The enalapril component of ENALAPRIL/HYDROCHLOROTHIAZIDE ABABOR is a medicine that belongs to a group of medicines known as angiotensin-converting enzyme inhibitors (ACE inhibitors), which acts by dilating blood vessels to make the heart pump blood more easily to all parts of the body. The hydrochlorothiazide component of ENALAPRIL/HYDROCHLOROTHIAZIDE ABABOR belongs to a group of medicines known as thiazide diuretics (medicines that increase urine elimination).
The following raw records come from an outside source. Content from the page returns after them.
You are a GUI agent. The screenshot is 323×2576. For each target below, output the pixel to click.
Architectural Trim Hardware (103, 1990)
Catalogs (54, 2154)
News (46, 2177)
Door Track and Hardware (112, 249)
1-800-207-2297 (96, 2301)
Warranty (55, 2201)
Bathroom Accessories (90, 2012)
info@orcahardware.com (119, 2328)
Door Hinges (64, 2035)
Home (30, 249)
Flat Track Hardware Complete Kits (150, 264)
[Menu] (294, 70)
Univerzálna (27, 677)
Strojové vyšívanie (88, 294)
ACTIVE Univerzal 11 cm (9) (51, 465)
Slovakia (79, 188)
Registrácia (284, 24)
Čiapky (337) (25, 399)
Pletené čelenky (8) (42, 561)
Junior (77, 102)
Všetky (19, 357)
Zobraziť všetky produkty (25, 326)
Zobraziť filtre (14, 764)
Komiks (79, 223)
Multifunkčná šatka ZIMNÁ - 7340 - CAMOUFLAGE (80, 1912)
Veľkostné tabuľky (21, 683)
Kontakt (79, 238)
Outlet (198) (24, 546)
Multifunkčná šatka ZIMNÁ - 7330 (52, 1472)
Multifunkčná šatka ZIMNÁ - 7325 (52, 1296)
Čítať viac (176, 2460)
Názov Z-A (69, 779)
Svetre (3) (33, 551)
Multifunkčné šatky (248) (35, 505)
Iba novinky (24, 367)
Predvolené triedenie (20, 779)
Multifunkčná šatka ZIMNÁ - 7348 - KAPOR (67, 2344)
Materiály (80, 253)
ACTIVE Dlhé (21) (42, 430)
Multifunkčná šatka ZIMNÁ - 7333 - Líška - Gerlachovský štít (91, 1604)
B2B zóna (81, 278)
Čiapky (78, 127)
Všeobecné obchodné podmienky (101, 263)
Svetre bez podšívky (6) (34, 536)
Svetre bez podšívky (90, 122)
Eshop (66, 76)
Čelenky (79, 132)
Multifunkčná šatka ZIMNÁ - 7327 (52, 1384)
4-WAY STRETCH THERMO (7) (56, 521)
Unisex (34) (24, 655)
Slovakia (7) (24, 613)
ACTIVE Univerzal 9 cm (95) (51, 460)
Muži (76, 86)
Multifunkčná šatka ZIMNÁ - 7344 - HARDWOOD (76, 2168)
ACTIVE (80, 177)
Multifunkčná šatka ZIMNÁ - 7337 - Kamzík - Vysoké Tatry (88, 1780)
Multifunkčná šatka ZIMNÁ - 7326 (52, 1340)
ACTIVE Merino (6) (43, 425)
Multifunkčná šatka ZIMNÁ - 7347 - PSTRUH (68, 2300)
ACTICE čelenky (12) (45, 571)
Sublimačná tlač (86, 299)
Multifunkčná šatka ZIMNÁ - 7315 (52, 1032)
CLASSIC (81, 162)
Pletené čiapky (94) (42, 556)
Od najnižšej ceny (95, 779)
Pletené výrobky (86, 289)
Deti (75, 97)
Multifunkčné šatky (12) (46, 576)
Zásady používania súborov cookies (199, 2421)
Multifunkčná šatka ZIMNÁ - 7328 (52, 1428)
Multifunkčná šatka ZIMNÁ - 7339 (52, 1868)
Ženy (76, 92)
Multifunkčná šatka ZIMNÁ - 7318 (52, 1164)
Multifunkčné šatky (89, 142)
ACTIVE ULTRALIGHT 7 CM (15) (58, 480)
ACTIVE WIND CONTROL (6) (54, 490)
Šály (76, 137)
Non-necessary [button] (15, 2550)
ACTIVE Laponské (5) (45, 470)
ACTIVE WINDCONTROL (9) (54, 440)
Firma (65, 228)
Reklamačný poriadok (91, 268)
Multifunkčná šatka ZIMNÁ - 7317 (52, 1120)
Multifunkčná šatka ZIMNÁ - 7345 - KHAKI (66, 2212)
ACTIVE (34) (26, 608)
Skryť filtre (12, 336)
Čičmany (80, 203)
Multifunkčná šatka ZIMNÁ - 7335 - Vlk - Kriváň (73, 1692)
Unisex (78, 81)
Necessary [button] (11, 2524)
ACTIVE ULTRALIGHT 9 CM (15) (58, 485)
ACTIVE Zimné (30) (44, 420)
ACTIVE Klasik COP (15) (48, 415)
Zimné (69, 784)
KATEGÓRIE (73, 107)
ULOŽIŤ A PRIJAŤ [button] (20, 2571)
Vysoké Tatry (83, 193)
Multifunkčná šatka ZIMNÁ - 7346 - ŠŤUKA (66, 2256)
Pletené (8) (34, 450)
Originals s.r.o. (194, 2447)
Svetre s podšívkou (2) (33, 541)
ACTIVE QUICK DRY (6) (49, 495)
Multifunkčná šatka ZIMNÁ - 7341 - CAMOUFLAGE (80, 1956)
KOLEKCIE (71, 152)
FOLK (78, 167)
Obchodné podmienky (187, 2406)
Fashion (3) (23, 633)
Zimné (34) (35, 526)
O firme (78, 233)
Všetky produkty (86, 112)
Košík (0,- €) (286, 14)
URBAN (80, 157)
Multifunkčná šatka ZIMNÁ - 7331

Together, enalapril and hydrochlorothiazide help to decrease high blood pressure.

Your doctor has prescribed ENALAPRIL/HYDROCHLOROTHIAZIDE ABABOR to treat high blood pressure (hypertension) because it is not adequately controlled with enalapril or an ACE inhibitor alone.

2. What you need to know before you take ENALAPRIL/HYDROCHLOROTHIAZIDE ABABOR 20 mg/12.5 mg tablets

Do not take ENALAPRIL/HYDROCHLOROTHIAZIDE ABABOR 20 mg/12.5 mg tablets

• If you are allergic to enalapril, hydrochlorothiazide, or any of the other ingredients of this medicine (listed in section 6).
• If you are allergic to sulphonamide-derived substances. Ask your doctor if you are not sure what sulphonamide-derived medicines are.
• If you have been previously treated with a medicine from the same group of medicines as ENALAPRIL/HYDROCHLOROTHIAZIDE ABABOR (ACE inhibitors), and you have had allergic reactions with swelling of the face, lips, tongue, and/or throat with difficulty swallowing or breathing.
• If you have had such allergic reactions without a known cause, or if you have been diagnosed with hereditary or idiopathic angioedema (a disease of the immune system that causes inflammation in the face and respiratory tract, and abdominal colic).
• If you have severe liver disease.
• If you have severe kidney disease.
• If you have anuria (you do not urinate).
• If you have diabetes or kidney failure and are being treated with a blood pressure-lowering medicine that contains aliskiren.
• If you are pregnant for more than 3 months (it is also best to avoid ENALAPRIL/HYDROCHLOROTHIAZIDE ABABOR at the beginning of pregnancy - see section Pregnancy).
• If you have taken or are taking sacubitril/valsartan, a medicine used to treat a type of long-term (chronic) heart failure in adults, as the risk of angioedema (rapid swelling under the skin in areas such as the throat) is high.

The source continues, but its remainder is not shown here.